» **Problem requirements**: In the ERB meeting minutes, copy word for word the passage that starts at "B.10 What form" and stops after "such as D.2)".

» **Passage provided**:
╭──

ERB meeting, 30 October 1996

The ERB met this morning, 30 October 1996.  Present:  Bosak, Bray,
Clark, DeRose, Hollander, Kimber, Maler, Paoli, Sharpe,
Sperberg-McQueen.  Absent:  Magliery.

The rationale given has not been checked by the ERB and is subject
to correction and supplementation.

    B.10 What form should EMPTY elements take, if there are EMPTY
    elements in XML:  <e>, <e/>, <e></e>, or <@e> (where the NET
    string is assumed to be '/>' and '@' is assumed to be an
    XML-specific flag for names of EMPTY elements; in SGML systems,
    '@' to be added to the set of name-start characters).

Agreed unanimously:
  - to allow the form <e/> to be used in XML documents, with or
    without element declarations
  - to allow the form <e> to be used in XML documents, if and only if
    the elements are declared as EMPTY in some way (which ways are
    allowed or required depends on other open questions, such as D.2)
  - to use the string '/>' as the NET delimiter in the SGML
    declaration of XML documents
  - to specify that the <e> form is allowed for compatibility reasons

Rationale:  Allowing the form <e> simplifies learning and conversion
for existing SGML and HTML documents and users -- one of the rare
cases where these two populations seem to have the same requirement.

╰──

» **Provided data**:
╭──

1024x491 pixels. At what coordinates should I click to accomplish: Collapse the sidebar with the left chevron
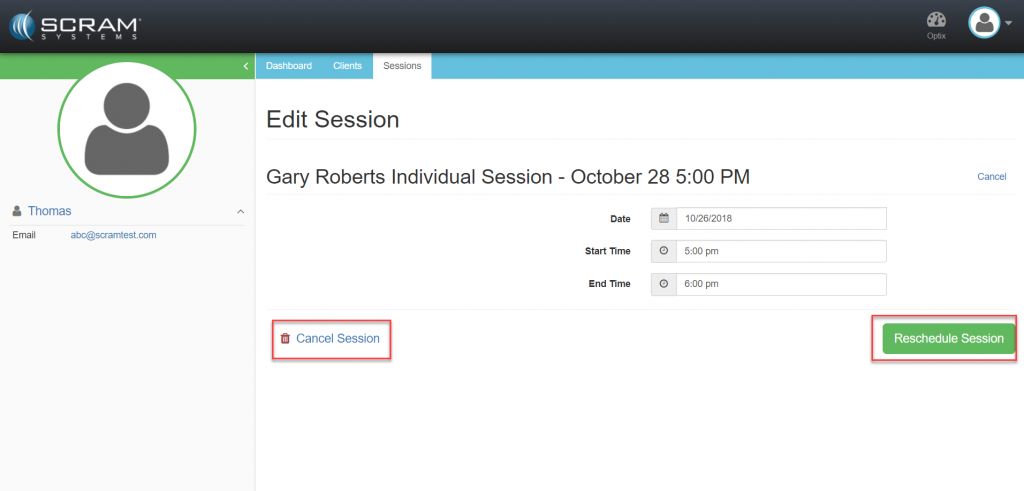click(246, 66)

╰──

» **The answer**:
B.10 What form should EMPTY elements take, if there are EMPTY
    elements in XML:  <e>, <e/>, <e></e>, or <@e> (where the NET
    string is assumed to be '/>' and '@' is assumed to be an
    XML-specific flag for names of EMPTY elements; in SGML systems,
    '@' to be added to the set of name-start characters).

Agreed unanimously:
  - to allow the form <e/> to be used in XML documents, with or
    without element declarations
  - to allow the form <e> to be used in XML documents, if and only if
    the elements are declared as EMPTY in some way (which ways are
    allowed or required depends on other open questions, such as D.2)